Bates Block v. Compagnie Nationale Air France

JONES, Circuit Judge

(dissenting):

Federal jurisdiction is based on diversity of citizenship. 28 U.S.C.A. § 1332. The case is therefore one for the application of Erie-Tompkins principles.

As stated in the majority opinion, Air France asserts three defenses: (1) that the flight was governed by the Warsaw Convention limiting liability to $8,291.97 for each person killed, (2) that the flight charter agreement or the tickets issued to each passenger purporting to incorporate by reference to the Warsaw provision, restricted recovery to the amount limited by the Warsaw Convention, and (3) that the law of France, where the accident occurred was controlling and that by such law the Warsaw limitation was applicable.

It is my view that the courts of Georgia, including a Federal court in a diversity case, are free to reject a limitation of liability of the law of the place where the fatal injury occurred and apply its own more liberal rule of unrestricted liability. Pearson v. Northeast Air Lines, 2nd Cir. 1962, 309 F.2d 553. The public policy of Georgia, enforced by its courts, renders invalid any contractual provision limiting the liability of a carrier of a fare-paying passenger for personal injuries. Southern Railway Co. v. Watson, 110 Ga. 681, 36 S.E. 209; Central of Georgia Railway Co. v. Lippman, 110 Ga. 665, 36 S.E. 202, 50 L.R.A. 673. These principles would permit and probably would require a Georgia court to allow the plaintiffs in this litigation to recover such damages as they might prove, in the event liability is established, unless precluded from so doing by the Warsaw Convention.

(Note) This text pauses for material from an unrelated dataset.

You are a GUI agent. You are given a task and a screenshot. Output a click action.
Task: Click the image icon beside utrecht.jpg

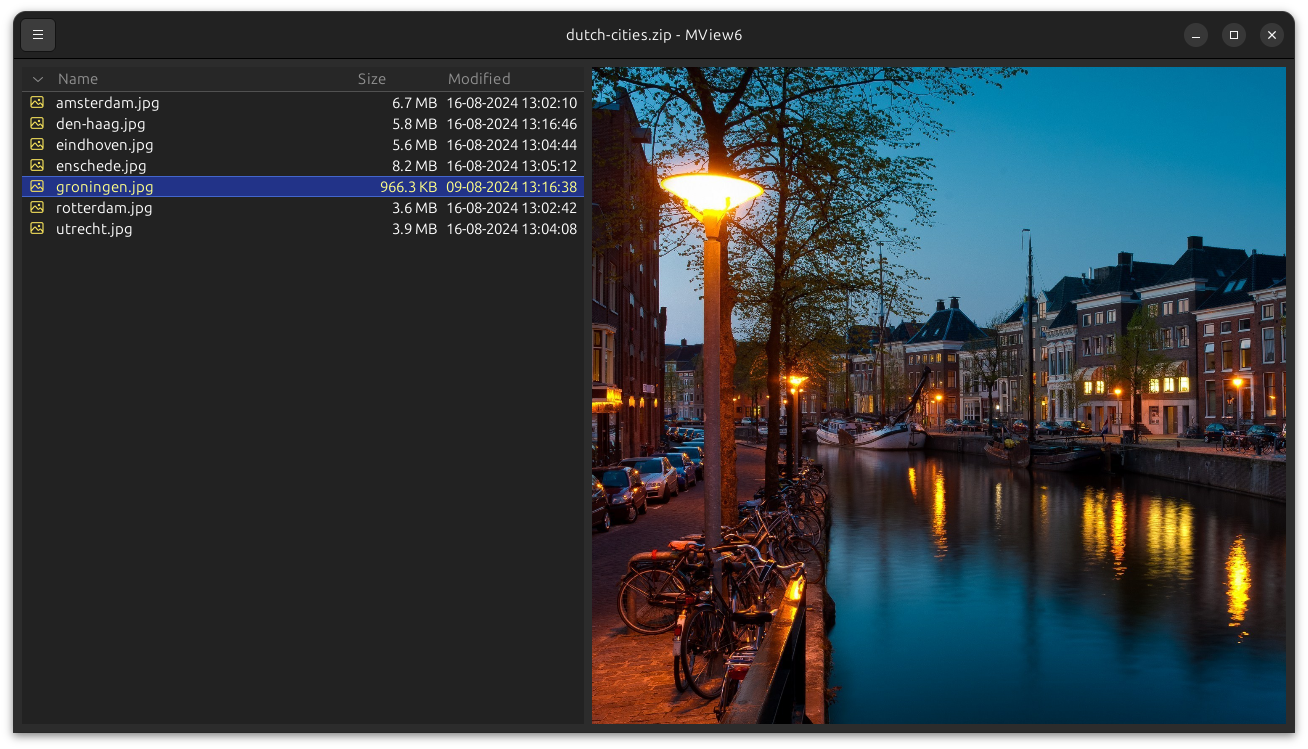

*354Near the beginning of the majority opinion it is declared thal “The Warsaw Convention applies to the international transportation of passengers under a contract of carriage on a ‘voyage’ charter flight.” If I thought this was a correct statement of principles, I would agree that the judgment of the district court should be affirmed. Holding the view that the statement is not a correct statement of the controlling rule of law, I dissent.

The Warsaw Convention does not expressly include charter flights within the limitation of liability provision, nor are such flights expressly excluded from its operation. A treaty is to be construed in the light of the conditions and circumstances existing at the time of the treaty. Pigeon River Improvement, Slide & Boom Co. v. Charles W. Cox, Ltd., 291 U.S. 138, 54 S.Ct. 361, 78 L.Ed. 695; In re Zalewski’s Estate, 292 N.Y. 332, 55 N.E.2d 184, 157 A.L.R. 87; Universal Adjustment Corporation v. Midland Bank, 281 Mass. 303, 184 N.E. 152, 87 A.L.R. 1407. The date of the Warsaw Convention was 1929. The Lindberg flight was two years earlier. The establishment of transatlantic passenger service was in 1939, ten years after the treaty. The circumstances existing in aviation were such in 1939 as to make it improbable that charter flights were within the contemplation of those who made the treaty.

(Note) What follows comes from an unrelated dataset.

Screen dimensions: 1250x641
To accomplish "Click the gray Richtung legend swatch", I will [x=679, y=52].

If alternative meanings can be placed upon a treaty, the one adopted should, if possible, be that which is least restrictive of the rights of individuals. Universal Adjustment Corporation v. Midland Bank, supra. The rule that invalidates contract provisions which restrict the rights of passengers to recover for personal injuries is one ^generally prevailing in the United States. 13 C.J.S. Carriers § 629, p. 1182. The rule is founded upon public policy. Aetna Casualty & Surety Co. v. Prather, 59 Ga.App. 797, 2 S.E.2d 115; Philippine Air Lines, Inc. v. Texas Engineering & Manufacturing Co., Inc., 5th Cir. 1950, 181 F.2d 923. Where the meaning of a treaty depends upon construction, as I think is the case here, the meaning adopted should be that which is consistent with a generally prevailing rule of public policy rather than one which should override it.

The scholarly magnum opus of the majority is most persuasive but I remain unconvinced. Therefore I dissent.